Aunque a lo largo de los siglos también se ha entendido así, más que un argumento contra la propia existencia de Dios, la paradoja de Epicuro establece la duda sobre su bondad o su capacidad de influencia en el mundo. Más de 2.000 años después no es extraño seguir escuchando opiniones que van por el mismo camino y que se preguntan por la divinidad cuando suceden hechos terribles. La frase «¿cómo Dios permite esto?» resume y simplifica a la perfección esta idea.
El problema del mal inaugurado con Epicuro ha sido uno de los pilares más comunes de la historia para negar la existencia de Dios. Así, ya los primeros pensadores cristianos trataron de buscar una solución racional a la cuestiones planteada por el filósofo griego (una paradoja expuesta antes de Cristo y, por lo tanto, ajena a la propia religión cristiana).
De entre todas las respuestas, algunas incluso contradictorias entre sí, podemos centrarnos en la de san Agustín, figura fundamental de la patrística. La suya pivota en un concepto esencial para entender la filosofía cristiana: el libre albedrío.

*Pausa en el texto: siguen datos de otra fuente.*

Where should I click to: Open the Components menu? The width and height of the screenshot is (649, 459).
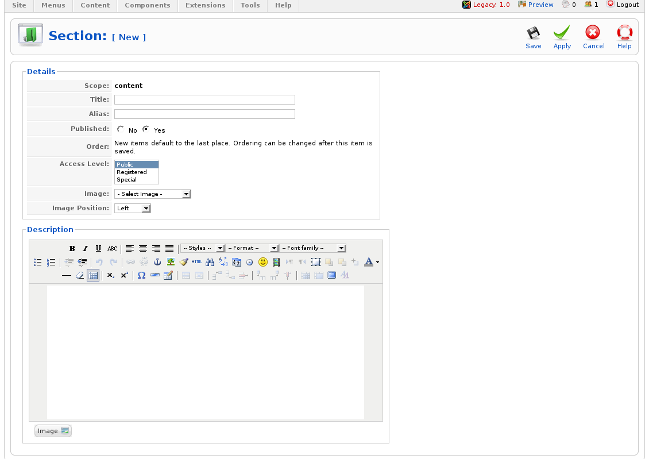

En primer lugar, Agustín de Hipona afronta el problema del mal distinguiendo dos tipos: el moral y el físico. Podemos entender el mal físico como el dolor, la enfermedad o la propia muerte. Para el santo, este mal es la ausencia de bien y, por lo tanto, no tiene existencia propia. Así, el mal implica un «no ser» y a Dios solo se le atribuye la creación del «ser», por lo que no se puede decir que provenga de Él.
Después, el mal moral, algo ejercido por los seres humanos y, en consecuencia, responsabilidad suya. Aparece aquí el libre albedrío. Dios ofrece a los hombres la posibilidad de elegir y pone por encima esa libertad a las consecuencias que puedan derivar de ella. «Si el hombre careciese del libre albedrío de la voluntad, ¿cómo podría darse que el bien que sublima a la misma justicia, y que consiste en condenar los pecados y en premiar las buenas acciones?», explicará el propio san Agustín.